Open sandersdan opened 4 years ago
Having access to a decoded plane would be useful for a use case like super-sampling via WebGL.
I'm thinking of a complete flow where it's possible to put a shader based preprocessor to super-res the image, route this back to the WebCodecs exposed web encoder and generate a segment of media ready for MSE to take over for regular playback.
There is a proposal in progress for a WebGL extension that would enable this, hopefully it will be available publicly soon.

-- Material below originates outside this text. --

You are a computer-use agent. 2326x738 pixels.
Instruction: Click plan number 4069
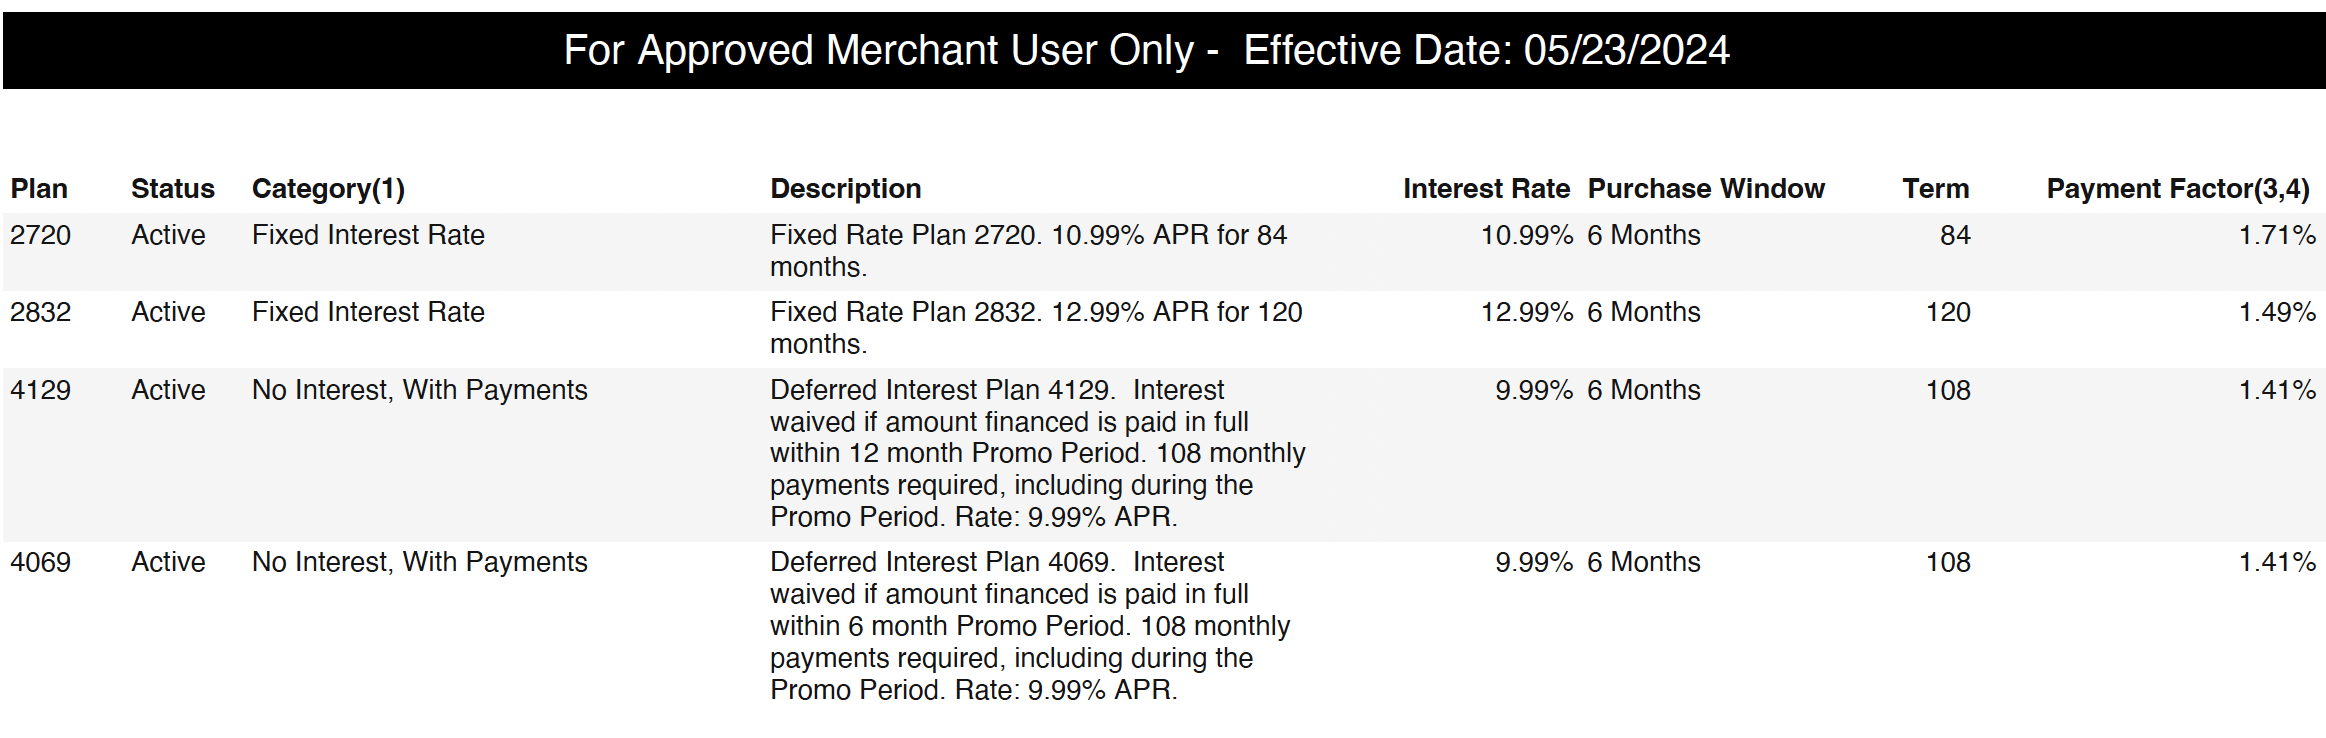(x=41, y=563)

The proposal from Jie @ Intel is now public https://docs.google.com/document/d/1ULhbTWlS_vz3AUKAZXNa0TSlwtFB7ItuiFhlqseLUTU/edit
Chromium bug where prototyping work is tracked is here https://bugs.chromium.org/p/chromium/issues/detail?id=1142754
FYI, there is also a proposal(s) for accessing planes for GPU backed VideoFrames using WebGPU https://docs.google.com/document/d/1MmLTO7gmOBp9fIccrlbqYcGOEydxYKbQwOYBY6gxZ5M/edit#
Any news on this? There no information anywhere on what happens when one does:
const internalFormat = gl.RGBA;
const srcFormat = /* something ?! use RGBA because a conversion is implied? How is the color space known? */;
const srcType = gl.UNSIGNED_BYTE;
gl.bindTexture(gl.TEXTURE_2D, texture);
gl.texImage2D(gl.TEXTURE_2D, 0, internalFormat, srcFormat, srcType, videoFrame);
where texture
is a texture already initialized and videoFrame
a VideoFrame
object.
I think @dalecurtis html PR intends to address this https://github.com/whatwg/html/pull/6589
Adding VideoFrame as a CanvasImageSource allows drawImage(), createImageBitmap(), and texImage() to interoperate with VideoFrames.
But perhaps additional updates are needed? Where is the behavior defined for earlier types of CanvasImageSource?
For the webGL extensions described earlier in this issue, that work is paused for a bit to focus on the webGPU strategy instead. Updates in the crbug describe a bit more
https://bugs.chromium.org/p/chromium/issues/detail?id=1142754#c21 https://bugs.chromium.org/p/chromium/issues/detail?id=1142754#c45
Hmm, these are good questions, and they fall right into an area of GL that I've never fully understood. From a logical standpoint, srcFormat
and srcType
aren't meaningful for a WebGL CanvasImageSource
; the source buffer doesn't need to be described because the CanvasImageSource
knows, and in practice it's not usually a block of memory like GL texImage2D()
expects.
My mental model is that this acts like a texture-to-texture copy; that is, sample at each coordinate of videoFrame
and write that sample to the texture in whatever format the destination texture is in.
In Chrome's implementation, the CanvasImageSource
for VideoFrame
handles color spaces the same way as the <video>
rendering path, which I believe looks like sRGB in WebGL. I'm not actually sure if there is a way to get linear RGB by the texImage2D()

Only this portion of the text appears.